Texto mostrado:
«El Faro» es una de las películas más polémicas de la temporada… Pero, ojo, porque más que un relato de terror, es un retrato de la masculinidad tóxica.
Mucho se está hablando de «El Faro» por motivos de lo más diversos. Hay quien se sorprende de que Robert Pattinson se haya prestado a protagonizar un film tan excéntrico y alejado de la imagen de ídolo juvenil que muchos siguen teniendo de él. (Algo que, por cierto, no tiene ningún tipo de justificación si consideramos que el actor ha dedicado los últimos años a trabajar con directores tan fuera de la norma como David Cronenberg, Claire Denis o los hermanos Safdie.) Hay quien quiere forzar la polémica tachando a la película de ininteligible para empequeñecer el hype que el director Robert Eggers abrió de forma espectacular con su anterior «The VVitch» (2015), que en su título castellano optaba por un «La Bruja» que perdía la doble v en referencia al inglés de hace varios siglos.
Sea como sea, de «El Faro» se está hablando, sobre todo, como nuevo puntal de ese gothic folk que muchos quieren ver como la salvación del género de terror. A Eggers se le emparenta con Ari Aster no solo por la tendencia de ambos a inclinarse por historias de horror con referencias atávicas (tanto el árbol geneológico de «Hereditary» como la secta atroz de «Midsömmar«). También se les emparenta a través de A24, la productora que está abriendo brecha en el terror indie acercándolo al cine de autor clásico. Y, en este paradigma, está claro que el film protagonizado por Pattinson y Willem Dafoe tiene mucho de gothic folk.

Datos proporcionados:
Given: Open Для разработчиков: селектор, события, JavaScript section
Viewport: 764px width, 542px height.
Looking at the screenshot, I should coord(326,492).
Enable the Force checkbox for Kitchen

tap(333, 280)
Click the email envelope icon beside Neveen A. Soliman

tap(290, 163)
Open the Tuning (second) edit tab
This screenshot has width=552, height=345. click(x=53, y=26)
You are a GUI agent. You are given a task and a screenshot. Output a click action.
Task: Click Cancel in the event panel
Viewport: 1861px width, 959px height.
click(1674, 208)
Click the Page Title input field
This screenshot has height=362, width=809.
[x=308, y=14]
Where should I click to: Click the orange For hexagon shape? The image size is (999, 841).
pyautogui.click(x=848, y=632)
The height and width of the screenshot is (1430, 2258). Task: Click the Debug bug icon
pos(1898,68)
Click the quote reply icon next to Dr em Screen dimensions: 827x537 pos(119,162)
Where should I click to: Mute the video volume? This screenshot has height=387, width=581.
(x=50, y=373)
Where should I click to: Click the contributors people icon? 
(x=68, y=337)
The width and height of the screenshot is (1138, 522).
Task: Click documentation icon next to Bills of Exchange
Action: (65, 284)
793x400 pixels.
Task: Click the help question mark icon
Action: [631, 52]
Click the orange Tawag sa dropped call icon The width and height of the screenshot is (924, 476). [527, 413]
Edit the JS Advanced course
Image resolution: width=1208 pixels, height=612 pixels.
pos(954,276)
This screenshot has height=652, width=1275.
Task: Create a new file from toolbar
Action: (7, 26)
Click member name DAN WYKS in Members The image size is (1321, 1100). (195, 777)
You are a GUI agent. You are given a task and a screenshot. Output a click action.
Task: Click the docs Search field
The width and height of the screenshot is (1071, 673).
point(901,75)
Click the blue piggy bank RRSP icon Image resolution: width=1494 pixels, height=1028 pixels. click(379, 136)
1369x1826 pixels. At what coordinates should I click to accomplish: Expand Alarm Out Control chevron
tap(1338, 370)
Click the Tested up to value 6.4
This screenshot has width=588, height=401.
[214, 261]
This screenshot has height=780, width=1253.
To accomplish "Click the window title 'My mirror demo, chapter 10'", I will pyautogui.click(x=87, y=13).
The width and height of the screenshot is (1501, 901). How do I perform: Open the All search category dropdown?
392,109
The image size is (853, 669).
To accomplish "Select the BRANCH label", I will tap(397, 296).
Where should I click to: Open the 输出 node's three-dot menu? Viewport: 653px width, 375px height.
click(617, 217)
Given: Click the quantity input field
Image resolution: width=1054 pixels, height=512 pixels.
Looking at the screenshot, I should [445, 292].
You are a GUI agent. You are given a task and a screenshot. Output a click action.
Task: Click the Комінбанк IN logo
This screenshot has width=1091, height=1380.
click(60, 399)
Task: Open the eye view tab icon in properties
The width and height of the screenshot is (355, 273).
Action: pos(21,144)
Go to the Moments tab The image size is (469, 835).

Detalles del ejercicio: Reproduce literalmente el pasaje del texto sobre «El Faro» que va desde "Mucho se está" hasta "hace varios siglos.". Las filas no son necesarias para resolver nada.

Solución del ejercicio:
Mucho se está hablando de «El Faro» por motivos de lo más diversos. Hay quien se sorprende de que Robert Pattinson se haya prestado a protagonizar un film tan excéntrico y alejado de la imagen de ídolo juvenil que muchos siguen teniendo de él. (Algo que, por cierto, no tiene ningún tipo de justificación si consideramos que el actor ha dedicado los últimos años a trabajar con directores tan fuera de la norma como David Cronenberg, Claire Denis o los hermanos Safdie.) Hay quien quiere forzar la polémica tachando a la película de ininteligible para empequeñecer el hype que el director Robert Eggers abrió de forma espectacular con su anterior «The VVitch» (2015), que en su título castellano optaba por un «La Bruja» que perdía la doble v en referencia al inglés de hace varios siglos.